The U.S. farm economy is going through rough times, rougher than those not close to the farmgate understand. Commodity prices are low and sluggish. The critical concerns for peanut farmers and other agronomic-crop farmers going into next year will be financing and cash flow. With that in mind, he said:
“When you start looking at the 2017 crop, farmers are going to have to take a hard look at the average market price paid for the 2016 crop and try to make a projection on what the PLC payment may look like in October of ’17 (which is when payments are issued), and use that calculation and measure that against the options are available to them for cotton, corn and soybean. I suspect we are going to see a slight decrease in peanut acres next year but everything is dependent on what these competitive crops can offer.”
Reality check
Though the U.S. is a primary source for high-quality edible peanuts, he said, it is a good reality check to know just how big, or little, the U.S. is when it comes to planted peanut acres in the world. Converted to hectares, which is about 2.5 acres, U.S. farmers planted about 642,000 hectares of peanuts this year.
In comparison, India planted 5.3 million hectares, and China farmers planted 4.7 million hectares this year. Nigeria planted three times more peanuts and Sudan twice as much as U.S. farmers this year.
To illustrate how tough it is to get solid market data for peanuts domestically at times, and certainly the almost impossible notion of gaining solid market numbers from other peanut countries, he referred to a conversation he recently had with a friend in the peanut industry:
The U.S. has roughly 6,500 peanut farmers and they planted, to round things off, roughly 650,000 hectares of peanuts this year; that averages to about 100 hectares, or about 250 acres, planted per U.S. peanut farmer. “And we still have trouble getting reliable data,” he said.

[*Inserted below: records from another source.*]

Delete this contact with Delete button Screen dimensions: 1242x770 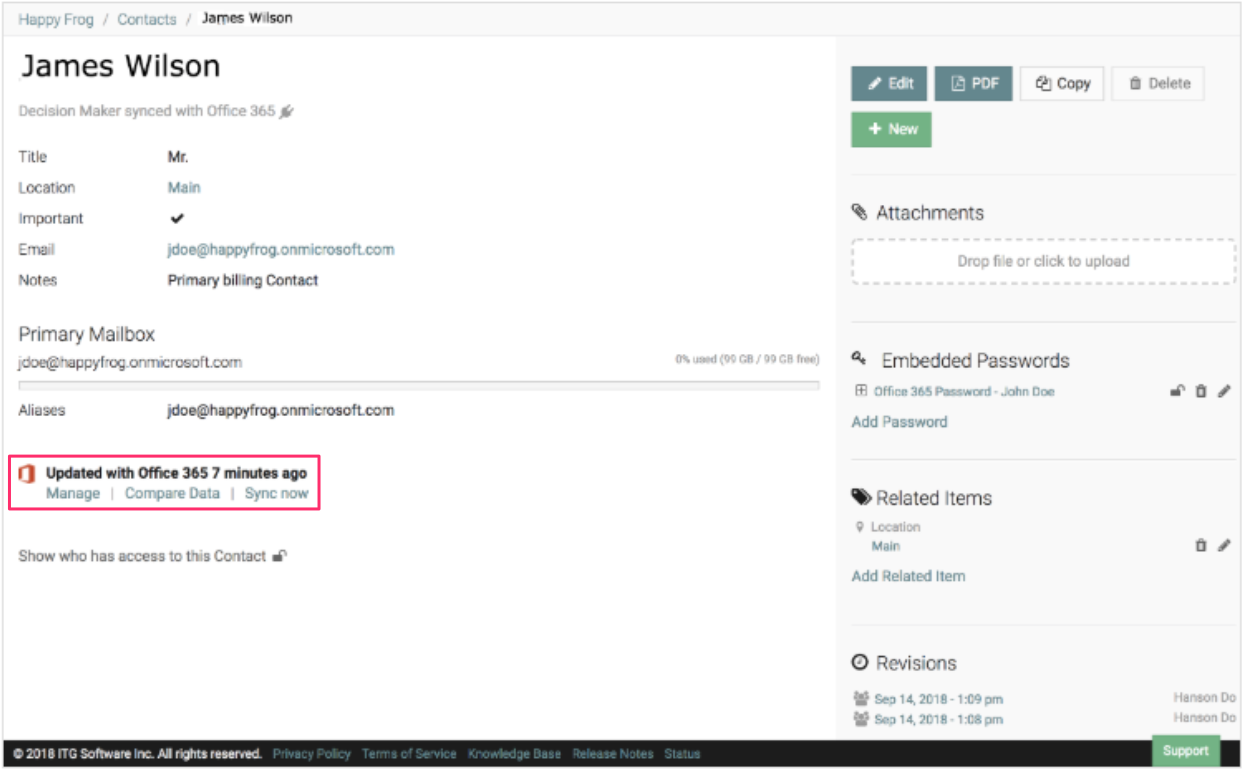[x=1158, y=84]
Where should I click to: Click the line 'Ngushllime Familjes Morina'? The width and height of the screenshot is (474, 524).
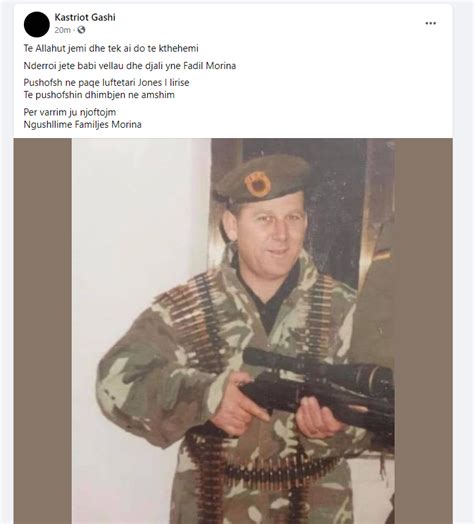point(83,125)
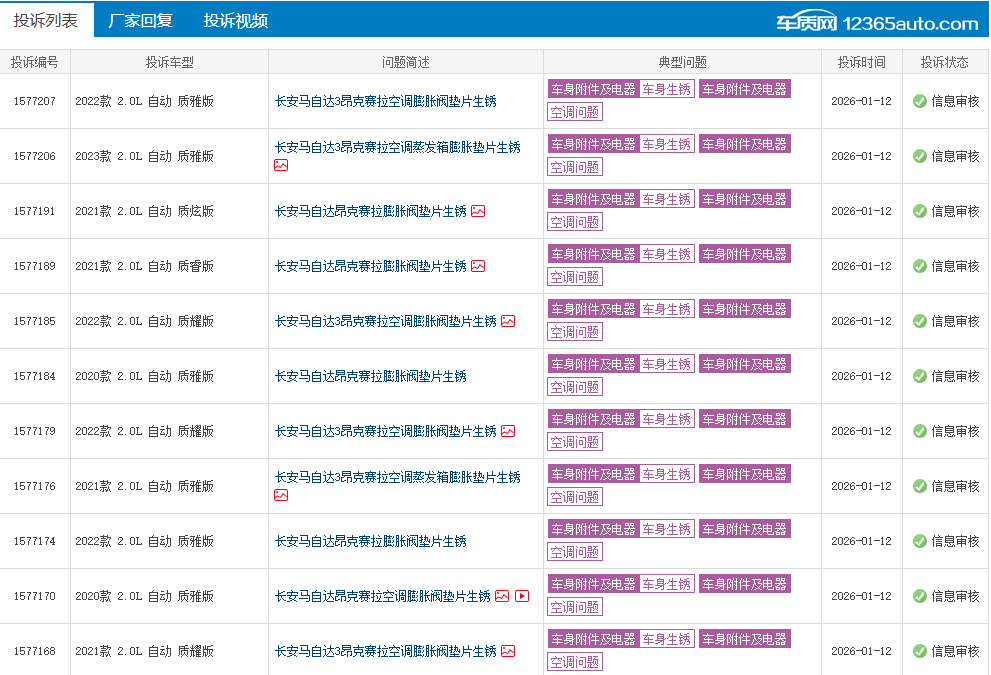Click the 车质网 12365auto.com logo

877,23
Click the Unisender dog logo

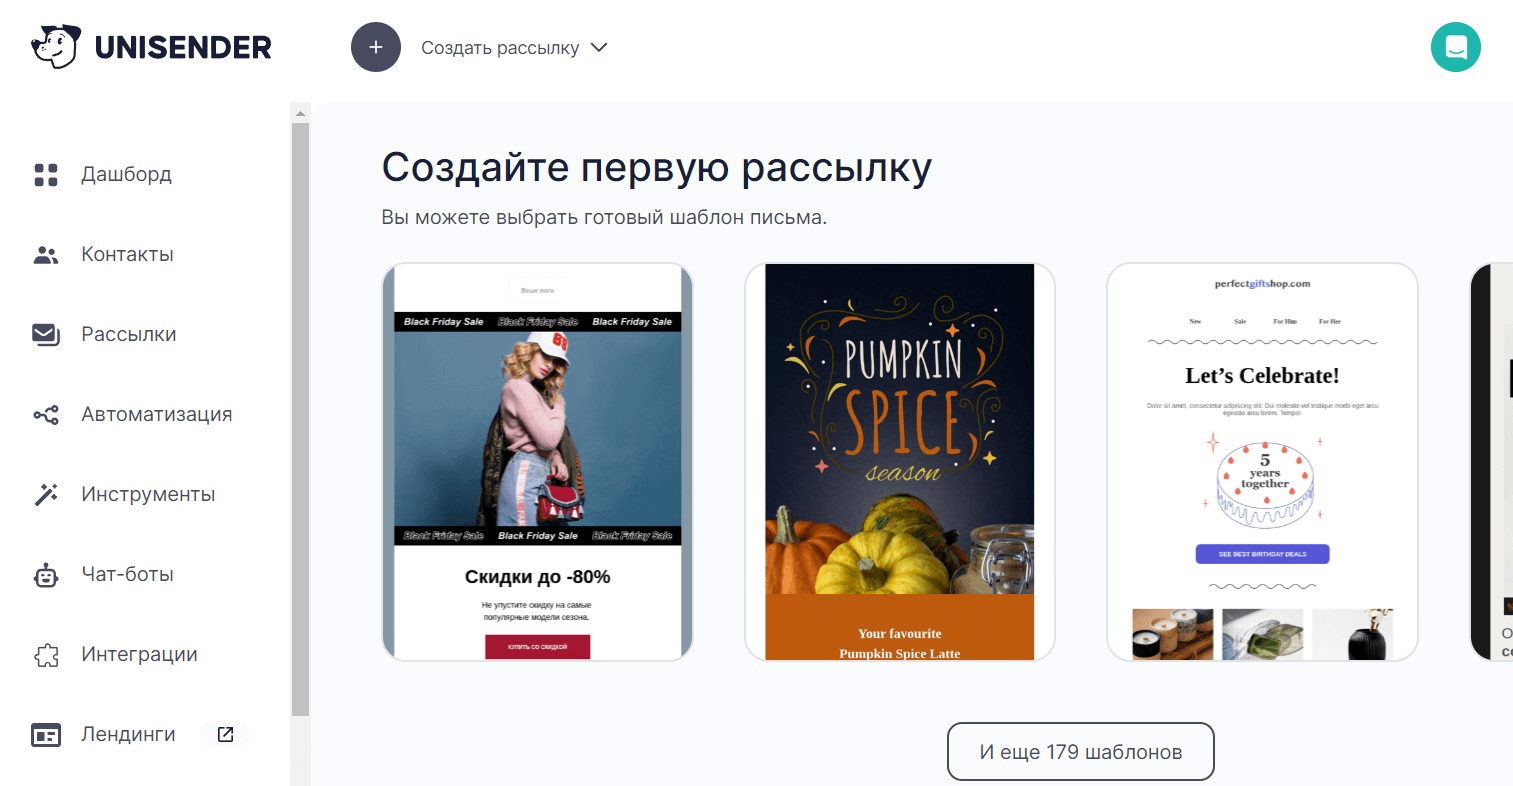click(55, 46)
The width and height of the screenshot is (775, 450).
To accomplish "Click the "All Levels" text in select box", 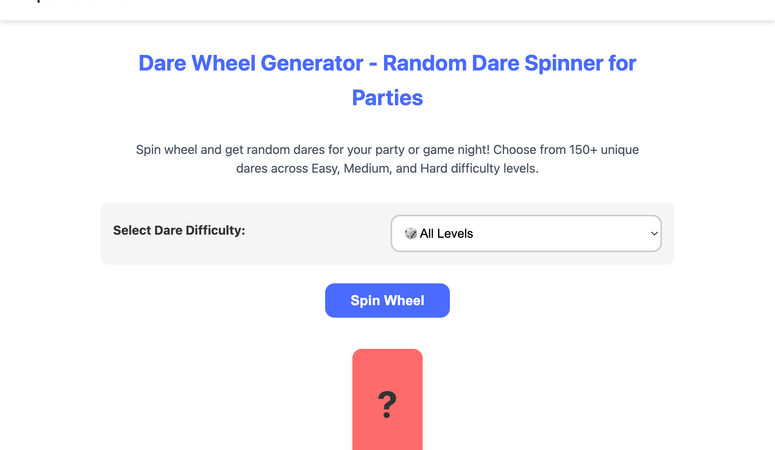I will 446,233.
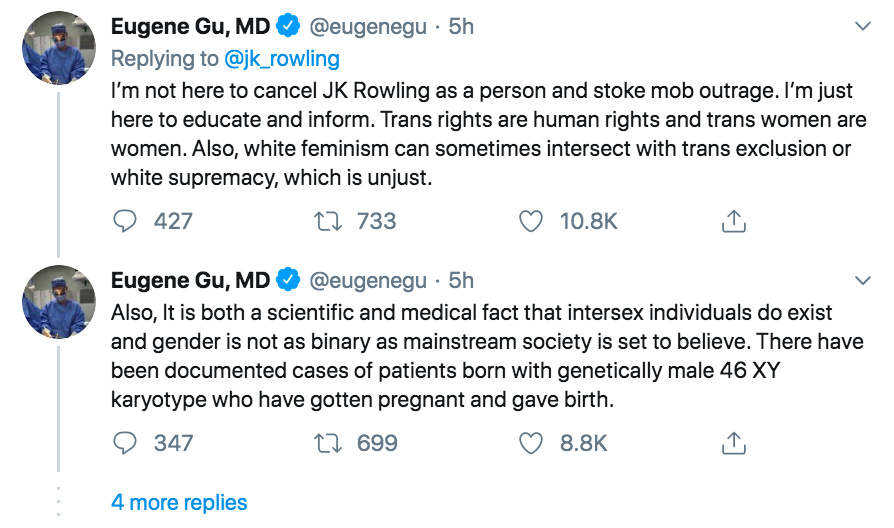Like the second tweet with 8.8K likes
The width and height of the screenshot is (894, 528).
(x=531, y=442)
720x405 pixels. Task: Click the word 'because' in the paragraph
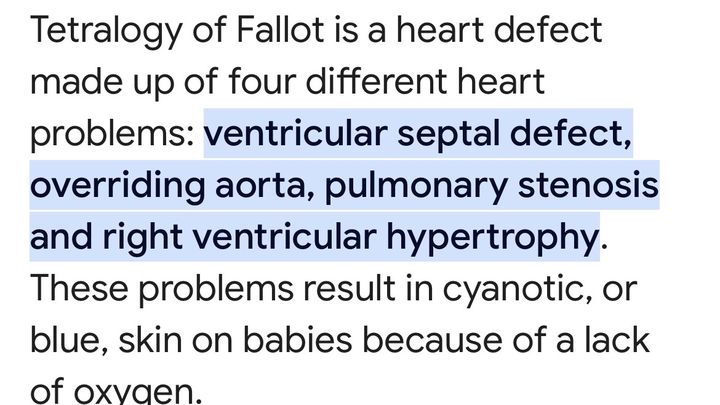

China is said to have planted 4.7 million hectares of peanuts this year. His friend told him the number of peanut farmers in China is likely close to 20 million, which averages out to half-an-acre or at best one acre of peanuts per Chinese peanut farmer, which in essence means there are no peanut ‘farmers’ in China; there are peanut “gardeners,” he said.
“How in the world can you expect to get reliable numbers if that is the case?” Lovatt said. “The truth is you don’t.”